Description of the task → Could you filter the records below and keep only the lines with the word "width"?

Given data →
_ _ _ _ _

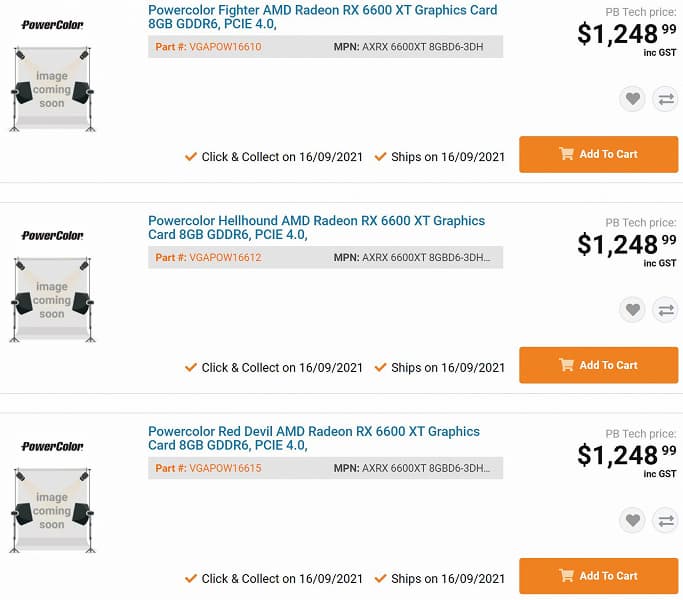The image size is (683, 600).
Task: Compare the Powercolor Fighter RX 6600 XT
Action: [665, 98]
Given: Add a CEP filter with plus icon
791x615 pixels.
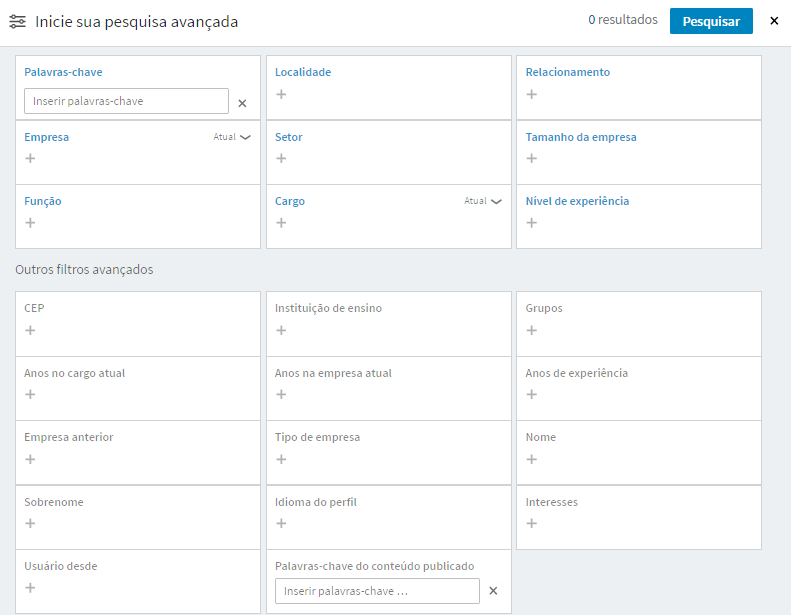Looking at the screenshot, I should pyautogui.click(x=30, y=330).
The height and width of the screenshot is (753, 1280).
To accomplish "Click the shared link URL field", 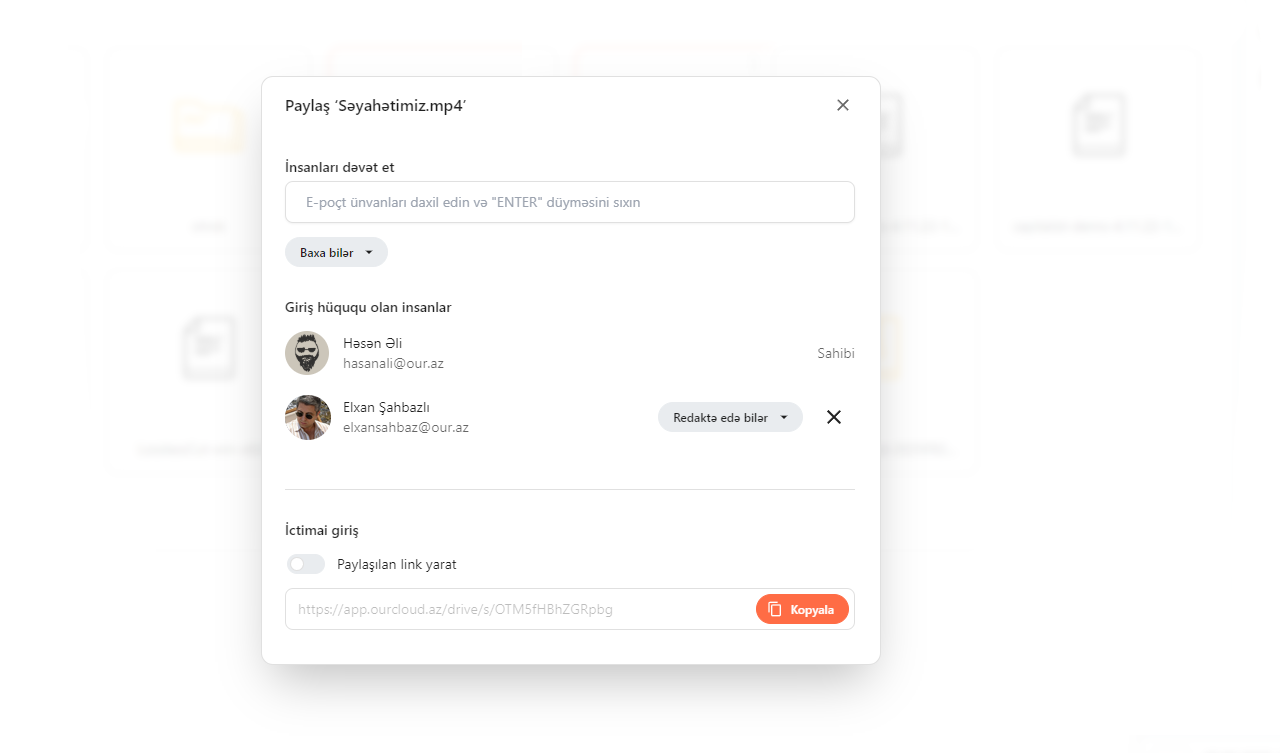I will [x=520, y=609].
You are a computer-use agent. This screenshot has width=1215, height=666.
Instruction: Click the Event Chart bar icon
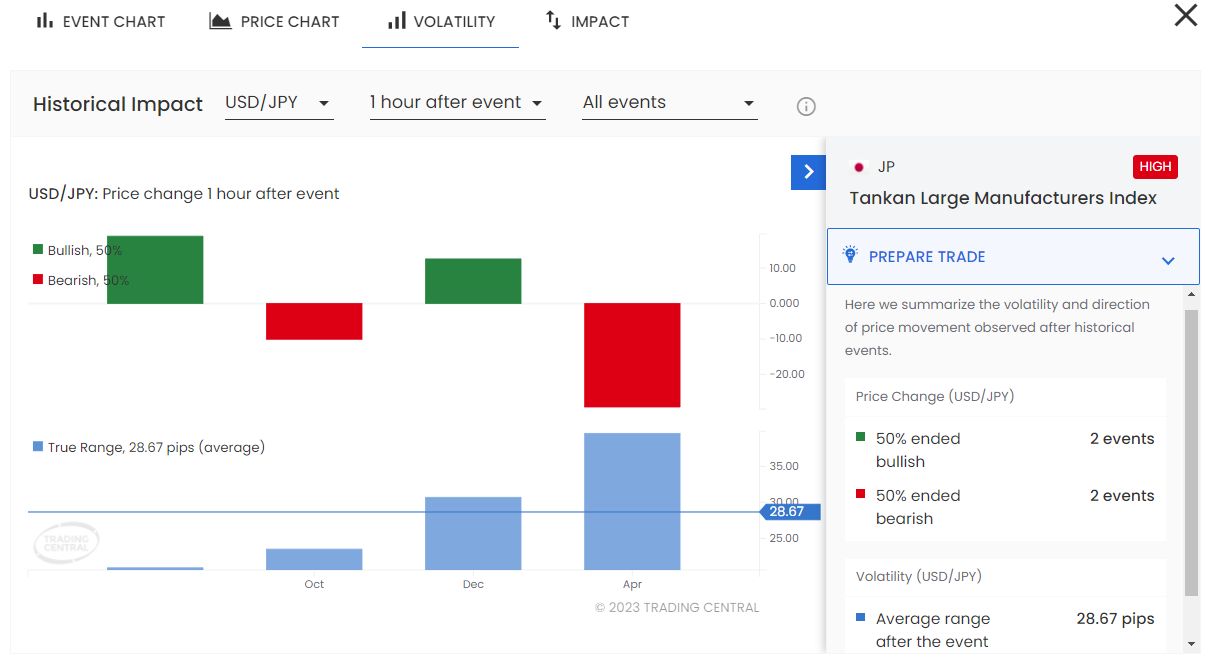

_ _ _ _ _

Result below →
The height and width of the screenshot is (753, 1280).
You are a computer-use agent. This screenshot has width=1215, height=666.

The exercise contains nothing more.